In September, Myanmar awarded three of nine foreign banking licenses to Sumitomo Mitsui Financial Group, Mitsubishi UFJ Financial Group and Mizuho Financial Group. It chose KDDI and Sumitomo to overhaul the state-owned wireless company. Japan is also overseeing the creation of the Yangon Stock Exchange.

Abe’s government, meanwhile, has written off nearly $3 billion in Myanmar debts.

“'Japan Inc.' is investing,” notes Vikram Kumar, the Myanmar-based representative for the World Bank’s International Finance Corporation. “It’s a strategic market for them, and they’re being supported very strongly by JICA.”

'Still a learning process'

Still, members of the ethnic Karen minority complain that JICA is working too closely with the government on infrastructure plans in southeastern Myanmar.

“This is Japan trying to be there before anybody else,” says Paul Sein Twa of the Thailand-based Karen Environmental and Social Action Network Group.

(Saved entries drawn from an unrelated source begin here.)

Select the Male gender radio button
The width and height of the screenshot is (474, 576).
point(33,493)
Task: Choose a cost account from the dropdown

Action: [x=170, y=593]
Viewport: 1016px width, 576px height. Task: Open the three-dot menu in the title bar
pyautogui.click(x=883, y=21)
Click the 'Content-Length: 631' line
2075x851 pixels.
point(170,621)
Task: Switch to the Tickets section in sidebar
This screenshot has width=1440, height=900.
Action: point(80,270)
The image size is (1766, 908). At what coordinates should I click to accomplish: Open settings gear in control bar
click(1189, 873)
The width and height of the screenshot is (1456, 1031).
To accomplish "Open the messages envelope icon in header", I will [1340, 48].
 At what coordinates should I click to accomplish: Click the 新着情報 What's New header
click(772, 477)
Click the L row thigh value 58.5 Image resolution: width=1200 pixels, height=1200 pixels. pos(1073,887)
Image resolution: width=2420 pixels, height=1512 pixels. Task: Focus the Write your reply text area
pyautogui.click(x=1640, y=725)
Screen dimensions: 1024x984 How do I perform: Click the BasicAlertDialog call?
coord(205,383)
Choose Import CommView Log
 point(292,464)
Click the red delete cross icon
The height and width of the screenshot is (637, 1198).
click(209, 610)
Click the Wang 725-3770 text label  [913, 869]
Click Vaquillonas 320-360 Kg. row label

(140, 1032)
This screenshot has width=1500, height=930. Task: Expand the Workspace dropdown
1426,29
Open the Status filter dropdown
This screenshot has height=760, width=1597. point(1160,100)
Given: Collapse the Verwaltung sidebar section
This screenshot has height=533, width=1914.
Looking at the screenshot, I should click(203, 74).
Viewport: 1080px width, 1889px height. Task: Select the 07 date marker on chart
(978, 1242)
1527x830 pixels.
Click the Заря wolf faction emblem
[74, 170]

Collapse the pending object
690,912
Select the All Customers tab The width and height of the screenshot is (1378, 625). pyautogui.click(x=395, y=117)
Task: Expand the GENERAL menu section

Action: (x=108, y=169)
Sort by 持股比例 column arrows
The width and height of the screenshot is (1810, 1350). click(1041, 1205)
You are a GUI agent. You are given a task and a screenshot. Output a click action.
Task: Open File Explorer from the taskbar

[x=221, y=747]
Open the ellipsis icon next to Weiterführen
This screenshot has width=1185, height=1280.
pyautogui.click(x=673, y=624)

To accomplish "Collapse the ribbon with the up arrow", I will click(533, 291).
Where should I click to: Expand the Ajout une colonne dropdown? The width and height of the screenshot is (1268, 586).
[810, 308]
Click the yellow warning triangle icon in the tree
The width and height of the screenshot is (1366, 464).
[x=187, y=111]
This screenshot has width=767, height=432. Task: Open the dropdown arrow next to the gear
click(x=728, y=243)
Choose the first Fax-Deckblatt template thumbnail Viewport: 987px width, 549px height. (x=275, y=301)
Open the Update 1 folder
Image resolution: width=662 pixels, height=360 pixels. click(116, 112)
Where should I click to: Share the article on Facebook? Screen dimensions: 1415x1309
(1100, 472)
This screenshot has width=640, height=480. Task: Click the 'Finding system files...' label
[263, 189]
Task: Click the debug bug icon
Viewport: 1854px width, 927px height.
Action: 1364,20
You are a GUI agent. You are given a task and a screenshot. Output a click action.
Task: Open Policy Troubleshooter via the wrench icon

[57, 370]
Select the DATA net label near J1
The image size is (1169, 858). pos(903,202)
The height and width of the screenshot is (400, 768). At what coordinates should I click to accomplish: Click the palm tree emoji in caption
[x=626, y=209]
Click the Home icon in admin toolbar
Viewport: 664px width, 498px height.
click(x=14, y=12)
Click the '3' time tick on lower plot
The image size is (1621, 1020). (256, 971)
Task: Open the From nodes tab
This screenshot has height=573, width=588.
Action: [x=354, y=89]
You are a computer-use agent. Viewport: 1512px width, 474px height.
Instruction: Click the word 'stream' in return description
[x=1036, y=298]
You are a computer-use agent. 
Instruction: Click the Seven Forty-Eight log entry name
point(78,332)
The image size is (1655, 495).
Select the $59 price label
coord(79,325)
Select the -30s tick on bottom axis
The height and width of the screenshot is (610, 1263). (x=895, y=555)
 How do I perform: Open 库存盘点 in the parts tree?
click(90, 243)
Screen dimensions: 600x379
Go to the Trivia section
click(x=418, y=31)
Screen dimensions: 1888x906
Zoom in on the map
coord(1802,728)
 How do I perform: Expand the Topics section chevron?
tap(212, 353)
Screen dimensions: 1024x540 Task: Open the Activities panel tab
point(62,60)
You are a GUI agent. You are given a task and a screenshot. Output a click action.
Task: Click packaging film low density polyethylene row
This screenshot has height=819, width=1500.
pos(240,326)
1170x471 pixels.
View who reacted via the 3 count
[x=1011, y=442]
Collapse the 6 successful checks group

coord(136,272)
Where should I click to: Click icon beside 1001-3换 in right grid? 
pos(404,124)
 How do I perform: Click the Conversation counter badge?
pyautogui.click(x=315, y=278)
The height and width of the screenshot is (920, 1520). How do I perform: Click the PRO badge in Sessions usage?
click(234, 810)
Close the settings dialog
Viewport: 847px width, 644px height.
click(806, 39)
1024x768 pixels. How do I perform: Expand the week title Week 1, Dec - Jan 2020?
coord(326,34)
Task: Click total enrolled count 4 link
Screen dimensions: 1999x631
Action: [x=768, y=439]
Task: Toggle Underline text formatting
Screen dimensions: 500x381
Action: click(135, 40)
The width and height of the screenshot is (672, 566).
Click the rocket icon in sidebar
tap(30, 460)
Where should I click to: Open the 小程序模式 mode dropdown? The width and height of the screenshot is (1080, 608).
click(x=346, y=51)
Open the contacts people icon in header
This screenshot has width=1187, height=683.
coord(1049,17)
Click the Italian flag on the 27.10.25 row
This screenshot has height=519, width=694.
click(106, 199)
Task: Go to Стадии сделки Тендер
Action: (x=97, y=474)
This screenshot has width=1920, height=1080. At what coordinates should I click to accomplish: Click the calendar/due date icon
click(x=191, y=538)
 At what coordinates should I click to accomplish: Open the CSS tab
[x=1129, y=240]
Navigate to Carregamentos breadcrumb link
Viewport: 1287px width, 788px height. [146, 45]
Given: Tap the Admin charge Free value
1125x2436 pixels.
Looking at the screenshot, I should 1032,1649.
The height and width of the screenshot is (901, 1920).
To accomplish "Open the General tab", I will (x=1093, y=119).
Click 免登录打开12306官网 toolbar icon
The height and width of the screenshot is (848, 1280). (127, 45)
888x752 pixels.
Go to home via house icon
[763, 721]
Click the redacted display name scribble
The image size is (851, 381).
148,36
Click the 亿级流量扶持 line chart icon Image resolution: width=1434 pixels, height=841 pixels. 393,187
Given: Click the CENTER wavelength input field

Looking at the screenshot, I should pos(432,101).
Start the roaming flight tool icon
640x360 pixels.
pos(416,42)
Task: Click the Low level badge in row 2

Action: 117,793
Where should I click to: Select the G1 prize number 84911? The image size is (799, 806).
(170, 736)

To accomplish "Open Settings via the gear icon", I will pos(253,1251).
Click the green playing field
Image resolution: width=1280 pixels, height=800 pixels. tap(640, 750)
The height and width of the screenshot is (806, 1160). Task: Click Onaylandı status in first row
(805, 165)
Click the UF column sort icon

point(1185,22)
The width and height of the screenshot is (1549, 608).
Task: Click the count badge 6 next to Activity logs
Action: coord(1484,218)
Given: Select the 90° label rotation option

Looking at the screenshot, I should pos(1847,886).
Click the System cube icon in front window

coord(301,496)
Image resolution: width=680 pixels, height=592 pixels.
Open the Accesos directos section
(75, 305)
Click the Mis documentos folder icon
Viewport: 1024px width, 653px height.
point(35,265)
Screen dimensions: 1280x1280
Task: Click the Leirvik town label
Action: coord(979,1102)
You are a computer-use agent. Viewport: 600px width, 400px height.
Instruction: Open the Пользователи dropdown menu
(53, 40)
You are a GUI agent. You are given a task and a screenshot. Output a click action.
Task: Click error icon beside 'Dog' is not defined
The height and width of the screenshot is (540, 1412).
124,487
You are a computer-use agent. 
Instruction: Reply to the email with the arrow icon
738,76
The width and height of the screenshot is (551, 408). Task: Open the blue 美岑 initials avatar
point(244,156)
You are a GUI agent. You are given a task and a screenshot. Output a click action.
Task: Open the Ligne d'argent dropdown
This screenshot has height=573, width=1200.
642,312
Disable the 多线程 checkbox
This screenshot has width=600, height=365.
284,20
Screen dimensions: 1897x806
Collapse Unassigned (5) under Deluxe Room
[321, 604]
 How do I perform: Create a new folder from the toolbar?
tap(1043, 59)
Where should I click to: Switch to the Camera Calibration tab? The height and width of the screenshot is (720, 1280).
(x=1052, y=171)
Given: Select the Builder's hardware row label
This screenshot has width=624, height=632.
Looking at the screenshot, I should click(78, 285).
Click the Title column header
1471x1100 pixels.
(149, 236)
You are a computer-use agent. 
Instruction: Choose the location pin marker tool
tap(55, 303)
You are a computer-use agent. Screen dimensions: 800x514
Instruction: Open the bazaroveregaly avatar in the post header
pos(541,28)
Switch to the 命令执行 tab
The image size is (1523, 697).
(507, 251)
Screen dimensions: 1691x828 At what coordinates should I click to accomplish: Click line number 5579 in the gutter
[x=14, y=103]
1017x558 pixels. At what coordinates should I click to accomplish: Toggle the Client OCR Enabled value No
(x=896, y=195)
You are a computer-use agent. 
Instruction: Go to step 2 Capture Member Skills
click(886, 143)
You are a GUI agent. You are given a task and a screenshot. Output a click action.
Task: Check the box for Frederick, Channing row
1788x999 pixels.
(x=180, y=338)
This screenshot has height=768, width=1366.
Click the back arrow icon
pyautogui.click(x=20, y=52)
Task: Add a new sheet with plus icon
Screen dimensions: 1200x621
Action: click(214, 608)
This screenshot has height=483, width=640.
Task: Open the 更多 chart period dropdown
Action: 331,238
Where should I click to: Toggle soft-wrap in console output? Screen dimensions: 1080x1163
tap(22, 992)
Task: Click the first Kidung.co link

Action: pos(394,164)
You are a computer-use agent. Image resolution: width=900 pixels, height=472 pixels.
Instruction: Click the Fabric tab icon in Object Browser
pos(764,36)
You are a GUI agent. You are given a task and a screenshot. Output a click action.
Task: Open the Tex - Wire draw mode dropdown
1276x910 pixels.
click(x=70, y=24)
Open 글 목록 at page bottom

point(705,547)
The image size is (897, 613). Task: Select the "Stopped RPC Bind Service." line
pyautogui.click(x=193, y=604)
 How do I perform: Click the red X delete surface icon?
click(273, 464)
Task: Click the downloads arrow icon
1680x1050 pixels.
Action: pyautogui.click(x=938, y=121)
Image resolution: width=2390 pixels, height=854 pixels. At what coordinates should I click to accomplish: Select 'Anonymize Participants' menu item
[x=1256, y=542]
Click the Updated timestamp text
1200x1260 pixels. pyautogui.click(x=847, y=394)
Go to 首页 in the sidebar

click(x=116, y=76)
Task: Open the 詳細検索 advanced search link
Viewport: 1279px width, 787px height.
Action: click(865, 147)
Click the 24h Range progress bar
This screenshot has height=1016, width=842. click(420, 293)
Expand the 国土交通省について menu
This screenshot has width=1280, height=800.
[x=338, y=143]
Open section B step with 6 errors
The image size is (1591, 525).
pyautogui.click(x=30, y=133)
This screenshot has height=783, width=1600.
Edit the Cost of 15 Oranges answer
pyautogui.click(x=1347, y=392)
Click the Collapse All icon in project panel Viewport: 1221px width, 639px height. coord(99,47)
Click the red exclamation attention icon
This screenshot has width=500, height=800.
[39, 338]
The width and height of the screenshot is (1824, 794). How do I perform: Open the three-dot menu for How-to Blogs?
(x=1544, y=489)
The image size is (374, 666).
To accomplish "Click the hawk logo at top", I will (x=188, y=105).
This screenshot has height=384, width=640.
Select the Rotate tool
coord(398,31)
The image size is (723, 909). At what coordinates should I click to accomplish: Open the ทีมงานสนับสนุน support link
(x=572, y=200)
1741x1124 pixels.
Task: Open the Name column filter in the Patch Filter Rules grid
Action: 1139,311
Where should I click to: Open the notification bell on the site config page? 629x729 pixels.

At Thilawa, Japan has stepped into a series of land disputes that date back to the 1980s.

When Mya Hlaing and his comrades returned to their village still wary of JICA, but hoping that Japan would get the Myanmar government to agree to a better resettlement package.

Kyaw Win, a local farmer who has refused to leave his land, says that due to Japanese influence, the Myanmar government hasn’t yet followed through on legal action against him.

Mr. Maruyama and Masahiko Tanaka, JICA’s chief representative in Myanmar, note that this is the first time Myanmar has resettled people in accordance with international standards. “It is still a learning process,” says Maruyama.

Beyond Thilawa, Japanese officials say that their involvement can help sustain Myanmar’s political reforms.

“Of course, Myanmar cannot ignore the relationship with China,” says Maruyama. “But if Myanmar can be a real democracy, then we – Japan and the US – can keep good relations with Myanmar.”